Fasting: What you should know

Every year in the month of Ramadan, all Muslims fast from first light until sundown, abstaining from food, drink, and sexual relations.

Those who are sick, elderly, or on a journey, and women who are pregnant or nursing are permitted to break the fast and make up an equal number of days later in the year.

 

 If they are physically unable to do this, they must feed a needy person for every day missed. Children begin to fast (and to observe the prayer) from puberty, although many start earlier.

Although the fast is most beneficial to the health, it is regarded principally as a method of self-purification. By cutting oneself off from worldly comforts, even for a short time, a fasting person gains true sympathy with those who go hungry as well as growth in one’s spiritual life.

Setting the Intention

When Ramadan begins, any person who intends to fast must openly or silently express to Allah the following:


“I intend to fast today for the sake of Allah. O Allah, make it easy for me and accept it from me.”

When it is time to break the fast at sunset, the Muslim should say:
“O Allah, For Your Sake I fasted, in You I believe, in You I trust, and with the food You provide I break my fast.”

Fasting at a Glance

1.5 billion Muslims of the world celebrate their holiest month of Ramadan every year.

Ramadan is the 9th month in the lunar year.

During this month, healthy Muslim adults observe Fasting during the daylight hours. Muslim Fasting is a total abstention from eating, drinking, and sexual relations from dawn to dusk for 29 or 30 days of the month of Ramadan.

Also, avoiding immoral behavior and anger and showing compassion is part of the requirements of the fasting. The purpose of fasting is manifold.

Allah (the God Almighty) mentioned in the Holy Book of the Muslims, Quran, that the fasting is prescribed for the believers as it was prescribed for the people before them, so that they may acquire self control and God-consciousness.

Therefore, the purpose of the fasting is to develop God-consciousness, self-control, improvement of health by reducing or eliminating impurities from the body, and to become aware of the plight of the poor, hungry, and the sick.

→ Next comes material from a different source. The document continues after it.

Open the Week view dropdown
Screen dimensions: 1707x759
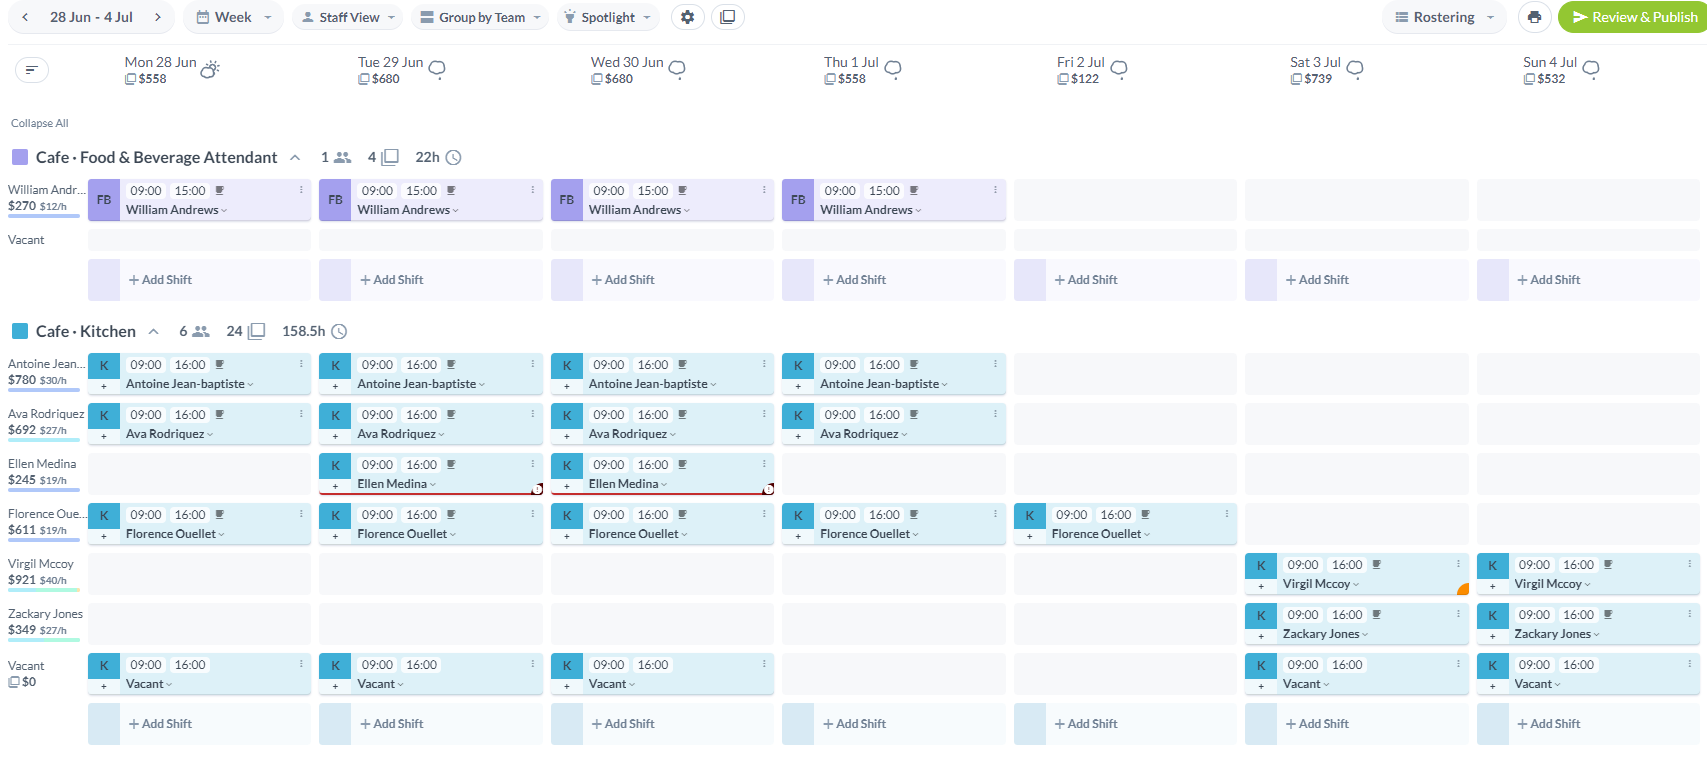(x=234, y=17)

 Ramadan is a month of spiritual consciousness and high sense of social responsibility.

The fulfillment of one’s obligations during the month is rewarded by 70 times. Fasting is one of the 5 pillars of Islam including Announcement of Faith, Salaat (praying 5 times a day), Zakaat (the right of the poor on the wealth of the financially able), Fasting during the month of Ramadan, and Hajj (once a life time pilgrimage to Kaaba).

It is an obligation on every adult and healthy Muslim to fast during the month of Ramadan. The month of Ramadan is also the month in which the Holy Quran was sent down from 7th level of heaven to the 1st level, from where it was revealed to Prophet Muhammad (peace be upon him) in piecemeal basis over a period of 23 years. It is a very joyous occasion for the Muslims of the world. Muslims fast during the day and pray and read Quran during the part of the night. There is a special night called the Night of Power, which is mentioned in the Quran, as a night of mercy and light and worshiping during this night is better than 1,000 months. During this night Quran was sent to the 1st level of heaven. Allah (the God Almighty) send down special angels during this night to pray for the mercy of Allah (the God Almighty) and salvation for the believers.

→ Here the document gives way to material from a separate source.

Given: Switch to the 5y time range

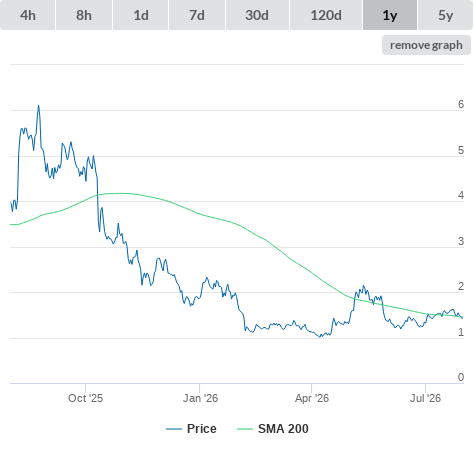Looking at the screenshot, I should point(445,15).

Unlike common calendar, which is Solar based, Islamic calendar is Lunar based. It does not mean that Muslims worship moon. It is simply another way to count days of the month and the year. Like all Islamic months, Ramadan, the 9th lunar month, begins after sighting Crescent, and not the birth of the new moon.

 All healthy Muslim adult including homemakers, school-going kids around the age of 13, factory workers, businessmen and others among them will be fasting. Muslim get up very early to take their sahoor, a pre-dawn meal before starting their fast.